我那覇は42歳の今も現役でプレーを続けている(九州サッカーリーグのジェイリースFC所属)。しかし損なわれた時間は戻ってこない。もちろん、すでに当時とは機構側の責任者の顔ぶれも変わっている。だが、我那覇自身の名誉の回復を図るのに遅すぎることはない。
6位:数々の語録も生んだオシムの革命
洞察力と語彙に富む一見無骨でシニカルな指揮官は、瞬く間に人心を掴んでいった。
「サッカーが人生そのもの」だと言い切るイビチャ・オシムは、リスクを冒して勇敢に攻めに出ていくサッカーを、中位以下の順位が染みついていたジェフユナイテッド市原(現ジェフユナイテッド千葉)に浸透させ、ファンを魅了していく。
2003年のオシム監督就任以降、クラブは一転リーグの優勝争いに加わり、05年、06年とリーグカップを連覇。オシムは日本代表に引き抜かれる運命を辿る。指導者、選手を問わずサッカーファミリーの指針として、彼は今も多くの人の心の中で生き続けている。

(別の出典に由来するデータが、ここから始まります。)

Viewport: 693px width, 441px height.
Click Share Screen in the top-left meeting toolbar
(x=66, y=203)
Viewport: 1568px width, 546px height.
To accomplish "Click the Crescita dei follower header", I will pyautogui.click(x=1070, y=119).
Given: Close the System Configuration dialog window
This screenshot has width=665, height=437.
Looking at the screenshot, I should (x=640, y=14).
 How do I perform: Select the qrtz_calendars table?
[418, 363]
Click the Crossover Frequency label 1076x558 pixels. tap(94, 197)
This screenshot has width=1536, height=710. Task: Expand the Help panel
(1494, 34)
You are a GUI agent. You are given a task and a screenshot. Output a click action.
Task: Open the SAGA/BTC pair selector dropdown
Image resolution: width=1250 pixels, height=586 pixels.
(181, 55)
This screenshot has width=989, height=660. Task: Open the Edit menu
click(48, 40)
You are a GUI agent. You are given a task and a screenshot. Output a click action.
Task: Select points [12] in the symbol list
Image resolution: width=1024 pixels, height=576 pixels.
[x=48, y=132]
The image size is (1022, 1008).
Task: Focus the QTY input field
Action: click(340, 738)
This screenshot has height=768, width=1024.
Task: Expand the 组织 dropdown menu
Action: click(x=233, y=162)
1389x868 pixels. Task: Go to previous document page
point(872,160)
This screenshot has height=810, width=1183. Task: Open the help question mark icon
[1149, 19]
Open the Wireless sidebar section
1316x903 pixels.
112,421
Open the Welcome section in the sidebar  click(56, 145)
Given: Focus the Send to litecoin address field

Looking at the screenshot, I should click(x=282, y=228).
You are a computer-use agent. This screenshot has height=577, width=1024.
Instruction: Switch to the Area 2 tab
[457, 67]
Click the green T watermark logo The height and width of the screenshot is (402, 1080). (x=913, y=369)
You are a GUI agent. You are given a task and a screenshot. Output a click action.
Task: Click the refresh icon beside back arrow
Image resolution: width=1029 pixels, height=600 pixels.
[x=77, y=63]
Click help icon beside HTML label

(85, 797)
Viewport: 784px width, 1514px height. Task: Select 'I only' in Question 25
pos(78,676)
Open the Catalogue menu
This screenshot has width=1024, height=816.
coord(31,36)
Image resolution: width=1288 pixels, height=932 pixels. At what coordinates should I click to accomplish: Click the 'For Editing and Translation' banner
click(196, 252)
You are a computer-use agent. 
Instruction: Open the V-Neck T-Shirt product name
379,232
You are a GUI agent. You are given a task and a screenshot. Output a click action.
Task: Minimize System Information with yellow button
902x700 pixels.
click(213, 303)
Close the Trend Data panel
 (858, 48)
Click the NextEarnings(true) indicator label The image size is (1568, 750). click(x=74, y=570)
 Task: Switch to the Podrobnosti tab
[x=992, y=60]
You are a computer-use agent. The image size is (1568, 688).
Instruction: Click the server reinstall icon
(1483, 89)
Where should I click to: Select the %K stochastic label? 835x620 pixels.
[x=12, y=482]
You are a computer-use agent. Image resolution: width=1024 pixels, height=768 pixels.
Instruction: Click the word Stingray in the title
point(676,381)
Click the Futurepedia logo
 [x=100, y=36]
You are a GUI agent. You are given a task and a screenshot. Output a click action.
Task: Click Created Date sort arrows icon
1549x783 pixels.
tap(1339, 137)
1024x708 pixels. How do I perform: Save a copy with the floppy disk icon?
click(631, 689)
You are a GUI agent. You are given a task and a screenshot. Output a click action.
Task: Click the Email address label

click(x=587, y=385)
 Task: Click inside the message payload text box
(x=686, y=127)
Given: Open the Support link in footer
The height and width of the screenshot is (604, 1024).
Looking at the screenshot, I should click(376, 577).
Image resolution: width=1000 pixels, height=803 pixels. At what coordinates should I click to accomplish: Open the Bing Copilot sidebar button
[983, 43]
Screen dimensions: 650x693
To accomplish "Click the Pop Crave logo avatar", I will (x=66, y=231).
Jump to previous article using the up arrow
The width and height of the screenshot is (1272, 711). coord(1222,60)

5位:磐田全盛を象徴する中山の4戦連続ハットトリック
1人のストライカーが4試合も連続してハットトリックを達成する──。それは、とりわけプロの世界ではありえないし、あってはいけない出来事だと思ったので、対戦相手に事情を聞いてみた。
すると、結局中山雅史を止め切れないのは、ジュビロ磐田の中盤の構成力が突出していたからだった。ドゥンガ、名波浩、藤田俊哉、福西崇史、奥大介……。卓越したポゼッションが対戦相手の集中力と体力を削ぎ、動き直しを厭わない中山へ必殺のパスが面白いように通る。だから中山は「エリア内でどう動き、どこにボールを置くかで、ほぼ決まる」と、反復練習を繰り返した。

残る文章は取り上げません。